### Записи из набора данных
::::::::

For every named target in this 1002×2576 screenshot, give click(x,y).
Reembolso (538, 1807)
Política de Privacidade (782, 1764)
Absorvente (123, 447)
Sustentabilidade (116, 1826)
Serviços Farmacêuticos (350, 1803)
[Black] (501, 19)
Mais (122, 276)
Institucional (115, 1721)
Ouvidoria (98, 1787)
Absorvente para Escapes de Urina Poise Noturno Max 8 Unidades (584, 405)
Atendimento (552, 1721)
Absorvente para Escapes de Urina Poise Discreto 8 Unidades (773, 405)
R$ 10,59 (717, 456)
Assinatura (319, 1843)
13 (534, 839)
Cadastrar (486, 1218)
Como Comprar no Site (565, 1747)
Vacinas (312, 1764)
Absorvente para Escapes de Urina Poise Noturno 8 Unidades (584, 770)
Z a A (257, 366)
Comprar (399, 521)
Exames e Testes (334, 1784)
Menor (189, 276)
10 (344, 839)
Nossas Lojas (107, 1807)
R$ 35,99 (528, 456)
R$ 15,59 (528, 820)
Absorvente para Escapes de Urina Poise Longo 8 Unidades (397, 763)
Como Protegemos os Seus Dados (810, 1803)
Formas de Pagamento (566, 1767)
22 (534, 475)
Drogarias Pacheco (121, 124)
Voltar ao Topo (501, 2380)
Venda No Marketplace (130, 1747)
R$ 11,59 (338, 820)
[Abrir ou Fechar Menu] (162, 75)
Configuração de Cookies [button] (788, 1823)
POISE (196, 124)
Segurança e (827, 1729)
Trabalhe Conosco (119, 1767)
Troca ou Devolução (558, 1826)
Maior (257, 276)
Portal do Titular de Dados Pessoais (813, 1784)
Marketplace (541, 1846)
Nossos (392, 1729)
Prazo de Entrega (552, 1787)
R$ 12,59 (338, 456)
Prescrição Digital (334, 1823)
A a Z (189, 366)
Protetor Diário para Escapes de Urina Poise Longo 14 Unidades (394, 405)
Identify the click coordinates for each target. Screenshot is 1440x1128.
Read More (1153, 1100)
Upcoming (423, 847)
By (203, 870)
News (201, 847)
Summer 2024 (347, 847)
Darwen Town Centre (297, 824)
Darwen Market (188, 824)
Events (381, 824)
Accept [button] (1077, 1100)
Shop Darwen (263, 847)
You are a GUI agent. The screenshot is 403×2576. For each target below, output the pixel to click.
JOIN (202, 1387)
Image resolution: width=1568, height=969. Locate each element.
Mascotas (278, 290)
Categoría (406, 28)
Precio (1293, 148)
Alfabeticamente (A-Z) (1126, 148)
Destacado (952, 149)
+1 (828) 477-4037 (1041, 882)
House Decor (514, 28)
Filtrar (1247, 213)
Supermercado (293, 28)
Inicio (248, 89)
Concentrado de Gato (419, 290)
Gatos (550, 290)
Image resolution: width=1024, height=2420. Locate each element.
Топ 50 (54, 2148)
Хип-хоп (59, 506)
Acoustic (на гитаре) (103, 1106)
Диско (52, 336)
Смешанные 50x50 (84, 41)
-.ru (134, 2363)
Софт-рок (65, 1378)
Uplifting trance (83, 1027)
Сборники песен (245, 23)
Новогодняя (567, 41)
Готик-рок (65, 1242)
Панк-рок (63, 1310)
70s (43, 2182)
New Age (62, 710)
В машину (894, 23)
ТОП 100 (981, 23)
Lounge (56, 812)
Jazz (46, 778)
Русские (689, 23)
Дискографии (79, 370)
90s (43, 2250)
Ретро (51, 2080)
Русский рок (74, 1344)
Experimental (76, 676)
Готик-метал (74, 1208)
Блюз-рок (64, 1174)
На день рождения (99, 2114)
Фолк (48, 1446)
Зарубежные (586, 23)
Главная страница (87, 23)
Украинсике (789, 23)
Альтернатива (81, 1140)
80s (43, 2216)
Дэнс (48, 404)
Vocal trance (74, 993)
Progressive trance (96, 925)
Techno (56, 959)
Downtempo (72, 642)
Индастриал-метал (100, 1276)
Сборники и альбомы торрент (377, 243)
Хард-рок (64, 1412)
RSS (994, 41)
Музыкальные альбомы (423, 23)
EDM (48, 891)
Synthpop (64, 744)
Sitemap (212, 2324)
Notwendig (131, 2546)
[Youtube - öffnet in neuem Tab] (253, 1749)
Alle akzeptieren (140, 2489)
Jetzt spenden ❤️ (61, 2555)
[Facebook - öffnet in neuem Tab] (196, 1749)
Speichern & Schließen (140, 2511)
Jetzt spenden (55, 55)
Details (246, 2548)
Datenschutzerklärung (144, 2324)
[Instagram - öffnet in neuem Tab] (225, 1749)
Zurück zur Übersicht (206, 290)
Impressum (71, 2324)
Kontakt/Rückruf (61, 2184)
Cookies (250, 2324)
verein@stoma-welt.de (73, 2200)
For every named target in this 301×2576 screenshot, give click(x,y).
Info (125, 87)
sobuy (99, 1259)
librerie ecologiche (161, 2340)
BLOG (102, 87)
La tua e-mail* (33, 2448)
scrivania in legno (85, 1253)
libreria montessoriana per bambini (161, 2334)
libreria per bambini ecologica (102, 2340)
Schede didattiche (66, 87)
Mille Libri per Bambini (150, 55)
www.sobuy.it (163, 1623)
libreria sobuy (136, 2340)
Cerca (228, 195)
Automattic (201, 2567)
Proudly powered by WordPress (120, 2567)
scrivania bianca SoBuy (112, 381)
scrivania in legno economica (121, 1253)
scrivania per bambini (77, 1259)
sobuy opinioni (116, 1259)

::::::::

Верните без изменений каждую строку приведенных выше данных, содержащую слово "Locate".

### ОТВЕТ НИЖЕ
Image resolution: width=1568, height=969. Locate each element.
Image resolution: width=1024, height=2420. Locate each element.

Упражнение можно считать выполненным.